大人気シリーズ「謙信と信長」もうすぐ完結。

戦国最強武将の「知られざる」戦い。一次資料をもとにその姿を解き明かす大人気シリーズ。

ここまでのあらすじ

『謙信と信長』目次 

【最新回】―(27)戦国上杉家の家中改革と西上指向
 ・上杉謙信の体制変換
 ・同床異夢の越相同盟破綻
 ・上杉弾正少弼景勝の誕生
 ・北陸と越後軍の因縁
 ・上杉謙信と加賀一向一揆の戦争が本格化
上杉景勝

上杉謙信の体制変換

 越後の上杉謙信は、後継体制と軍制の改革に乗り出していた。

 まずは後継体制である。

 元亀元年(1570)12月、同年中に養子として北条氏康の末子である上杉三郎景虎を迎えた謙信(当時は輝虎)は、有髪のまま入道となり、「不識庵謙信」の法号を名乗ることにした。東国武将が入道して法体となるのは、基本的に隠退の意思表示である。ゆえにこれは上杉家の家督を景虎に譲るポーズとして認められよう。

 ただし話は少し複雑である。謙信は先立って姉の子である長尾顕景を養子に迎えていたのだ。
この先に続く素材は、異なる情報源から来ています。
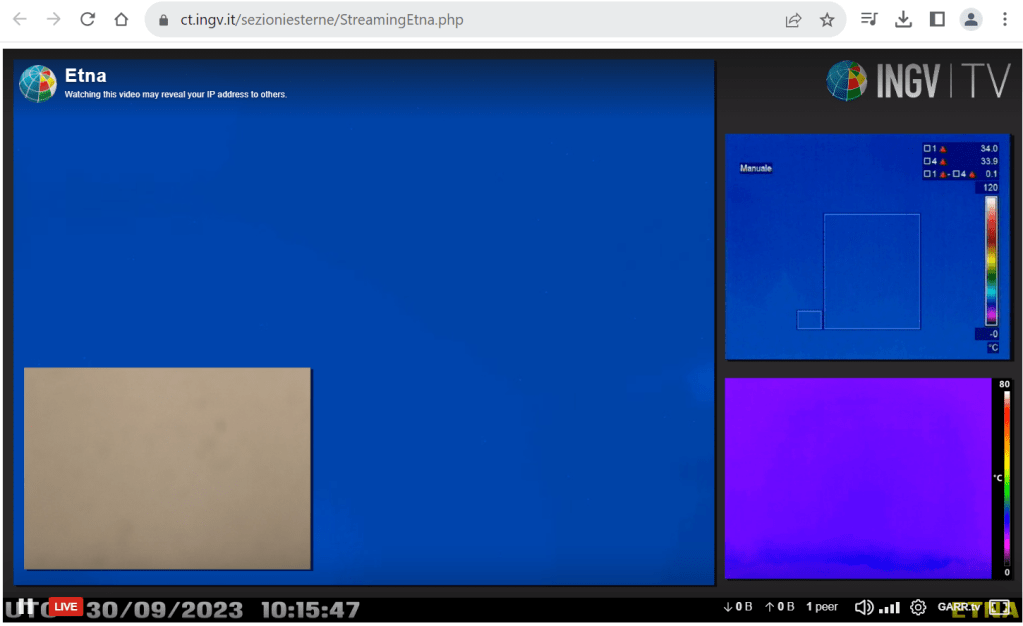Enter fullscreen mode on the video player
Viewport: 1023px width, 626px height.
tap(998, 607)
 これは謙信がまだ長尾景虎を名乗っていた頃で、自身が上杉一族となる未来を予想していなかった時期である。しかも顕景は越後長尾一族の通字「景」を実名の下に置いているので、謙信の後継者として迎えられたと考えるのが普通であろう。

 ところがここに長尾の主筋である上杉一族として景虎が入った。これは何を意味するのだろうか。この疑問は謙信が上杉家の家督をあまり重視していなかったと見れば解決するだろう。謙信は、上杉憲政から関東管領山内上杉一族の「名跡」を一代限りのものとして消極的に受容していた。名誉職のひとつぐらいに受け止めていたのである。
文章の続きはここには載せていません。